Directions for this task ▸
Where in the entries below does "beside" appear? Copy every line that has it.

(Beginning of Data)

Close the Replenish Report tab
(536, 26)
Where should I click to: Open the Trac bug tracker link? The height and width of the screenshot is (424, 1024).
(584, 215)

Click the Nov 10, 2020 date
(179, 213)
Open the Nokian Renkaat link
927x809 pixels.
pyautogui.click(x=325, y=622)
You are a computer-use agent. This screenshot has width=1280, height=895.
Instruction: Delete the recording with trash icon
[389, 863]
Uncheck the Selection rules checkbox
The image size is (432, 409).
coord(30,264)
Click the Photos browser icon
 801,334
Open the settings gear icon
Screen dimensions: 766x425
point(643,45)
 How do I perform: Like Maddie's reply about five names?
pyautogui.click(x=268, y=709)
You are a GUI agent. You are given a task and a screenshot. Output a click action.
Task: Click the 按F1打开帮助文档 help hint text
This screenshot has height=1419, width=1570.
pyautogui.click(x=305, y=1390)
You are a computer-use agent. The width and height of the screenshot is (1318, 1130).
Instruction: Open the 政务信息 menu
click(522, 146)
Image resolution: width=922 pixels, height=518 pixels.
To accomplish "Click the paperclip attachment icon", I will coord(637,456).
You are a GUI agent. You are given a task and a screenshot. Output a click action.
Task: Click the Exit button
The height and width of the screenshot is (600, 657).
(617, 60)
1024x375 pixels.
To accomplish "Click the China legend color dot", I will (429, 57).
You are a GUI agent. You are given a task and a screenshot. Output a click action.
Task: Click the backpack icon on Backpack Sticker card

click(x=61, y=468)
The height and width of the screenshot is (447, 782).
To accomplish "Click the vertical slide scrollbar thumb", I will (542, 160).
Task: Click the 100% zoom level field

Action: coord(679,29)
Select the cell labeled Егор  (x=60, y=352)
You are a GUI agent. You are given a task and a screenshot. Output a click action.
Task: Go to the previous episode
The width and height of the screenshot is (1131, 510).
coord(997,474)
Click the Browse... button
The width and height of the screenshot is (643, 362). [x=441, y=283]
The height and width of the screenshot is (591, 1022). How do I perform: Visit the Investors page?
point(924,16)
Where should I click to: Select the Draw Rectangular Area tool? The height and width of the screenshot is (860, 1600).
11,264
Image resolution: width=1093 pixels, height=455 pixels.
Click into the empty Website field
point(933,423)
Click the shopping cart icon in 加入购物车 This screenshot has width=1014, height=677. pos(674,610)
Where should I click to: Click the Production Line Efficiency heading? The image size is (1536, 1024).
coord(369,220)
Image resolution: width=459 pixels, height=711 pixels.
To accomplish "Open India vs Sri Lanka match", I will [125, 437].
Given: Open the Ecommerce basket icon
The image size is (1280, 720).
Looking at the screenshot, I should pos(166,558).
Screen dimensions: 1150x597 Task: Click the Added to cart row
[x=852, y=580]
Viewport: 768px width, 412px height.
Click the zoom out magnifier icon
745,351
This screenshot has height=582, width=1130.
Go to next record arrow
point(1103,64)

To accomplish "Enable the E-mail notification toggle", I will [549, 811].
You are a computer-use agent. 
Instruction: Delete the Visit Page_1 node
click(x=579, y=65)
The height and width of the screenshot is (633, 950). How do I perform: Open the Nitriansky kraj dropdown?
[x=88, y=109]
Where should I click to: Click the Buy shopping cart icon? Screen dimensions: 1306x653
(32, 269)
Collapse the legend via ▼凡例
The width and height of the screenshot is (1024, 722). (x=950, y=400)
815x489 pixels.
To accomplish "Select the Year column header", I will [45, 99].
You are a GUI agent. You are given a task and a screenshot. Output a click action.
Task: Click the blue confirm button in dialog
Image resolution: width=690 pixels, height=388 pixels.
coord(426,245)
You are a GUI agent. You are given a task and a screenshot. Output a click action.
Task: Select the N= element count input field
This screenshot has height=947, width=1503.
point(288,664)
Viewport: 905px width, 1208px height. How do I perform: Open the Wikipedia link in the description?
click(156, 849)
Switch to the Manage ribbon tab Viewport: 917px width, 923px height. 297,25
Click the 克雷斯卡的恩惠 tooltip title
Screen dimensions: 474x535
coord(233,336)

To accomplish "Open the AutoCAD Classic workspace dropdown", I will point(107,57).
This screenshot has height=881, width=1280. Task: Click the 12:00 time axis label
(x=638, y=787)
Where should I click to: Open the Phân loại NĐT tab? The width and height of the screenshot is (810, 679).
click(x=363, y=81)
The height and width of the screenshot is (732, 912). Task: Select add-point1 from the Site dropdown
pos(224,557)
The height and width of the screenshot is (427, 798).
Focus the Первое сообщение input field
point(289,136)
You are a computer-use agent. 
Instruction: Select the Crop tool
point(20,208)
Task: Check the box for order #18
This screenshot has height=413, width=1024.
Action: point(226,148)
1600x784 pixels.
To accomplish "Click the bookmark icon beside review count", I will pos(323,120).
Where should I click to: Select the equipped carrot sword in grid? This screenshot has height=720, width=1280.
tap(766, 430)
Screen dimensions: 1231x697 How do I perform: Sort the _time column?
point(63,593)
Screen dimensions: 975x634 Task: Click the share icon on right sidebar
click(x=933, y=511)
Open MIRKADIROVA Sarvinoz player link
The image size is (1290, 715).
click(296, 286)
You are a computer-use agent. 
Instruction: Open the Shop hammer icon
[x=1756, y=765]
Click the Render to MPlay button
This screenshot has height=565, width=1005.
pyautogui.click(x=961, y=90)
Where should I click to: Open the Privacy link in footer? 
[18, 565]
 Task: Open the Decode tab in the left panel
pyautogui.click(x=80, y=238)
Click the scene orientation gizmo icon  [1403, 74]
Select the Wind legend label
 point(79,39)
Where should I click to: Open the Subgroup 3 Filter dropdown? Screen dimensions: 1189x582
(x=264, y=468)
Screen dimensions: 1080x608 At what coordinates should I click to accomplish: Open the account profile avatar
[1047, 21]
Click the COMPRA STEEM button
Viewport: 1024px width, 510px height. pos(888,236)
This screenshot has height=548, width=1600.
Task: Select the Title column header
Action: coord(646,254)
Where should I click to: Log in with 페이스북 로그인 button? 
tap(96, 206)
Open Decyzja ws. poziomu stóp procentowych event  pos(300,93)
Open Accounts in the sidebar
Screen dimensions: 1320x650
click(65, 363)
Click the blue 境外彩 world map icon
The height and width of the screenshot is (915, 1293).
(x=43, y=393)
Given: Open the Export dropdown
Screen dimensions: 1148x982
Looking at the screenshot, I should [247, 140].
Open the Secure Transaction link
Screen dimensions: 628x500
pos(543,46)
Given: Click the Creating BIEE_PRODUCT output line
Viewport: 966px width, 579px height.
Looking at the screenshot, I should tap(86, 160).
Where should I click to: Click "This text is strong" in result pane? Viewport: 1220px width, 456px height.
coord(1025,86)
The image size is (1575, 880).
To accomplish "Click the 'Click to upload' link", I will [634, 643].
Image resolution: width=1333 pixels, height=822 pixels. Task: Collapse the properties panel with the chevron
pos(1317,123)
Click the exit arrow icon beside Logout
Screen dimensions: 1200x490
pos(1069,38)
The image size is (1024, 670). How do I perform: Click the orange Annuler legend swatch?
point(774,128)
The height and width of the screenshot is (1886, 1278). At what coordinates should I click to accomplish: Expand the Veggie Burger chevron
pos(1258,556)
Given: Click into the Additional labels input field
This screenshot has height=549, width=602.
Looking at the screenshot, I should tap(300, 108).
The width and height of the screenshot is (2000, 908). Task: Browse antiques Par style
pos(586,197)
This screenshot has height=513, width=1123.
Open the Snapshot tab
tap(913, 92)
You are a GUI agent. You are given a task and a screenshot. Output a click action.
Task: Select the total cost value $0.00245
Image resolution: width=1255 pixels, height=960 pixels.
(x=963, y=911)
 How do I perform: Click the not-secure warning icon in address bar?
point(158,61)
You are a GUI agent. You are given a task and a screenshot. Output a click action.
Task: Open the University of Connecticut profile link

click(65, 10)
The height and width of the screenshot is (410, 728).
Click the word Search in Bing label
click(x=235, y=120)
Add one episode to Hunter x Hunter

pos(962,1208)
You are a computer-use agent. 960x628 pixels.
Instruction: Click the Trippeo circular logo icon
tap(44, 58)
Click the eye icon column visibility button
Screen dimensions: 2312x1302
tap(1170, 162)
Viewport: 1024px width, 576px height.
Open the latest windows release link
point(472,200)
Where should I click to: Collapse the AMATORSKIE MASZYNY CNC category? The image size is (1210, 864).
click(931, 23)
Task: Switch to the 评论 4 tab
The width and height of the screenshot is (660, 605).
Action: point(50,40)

(End of Data)

Answer to this exercise ▸
To accomplish "Click the bookmark icon beside review count", I will pos(323,120).
Click the exit arrow icon beside Logout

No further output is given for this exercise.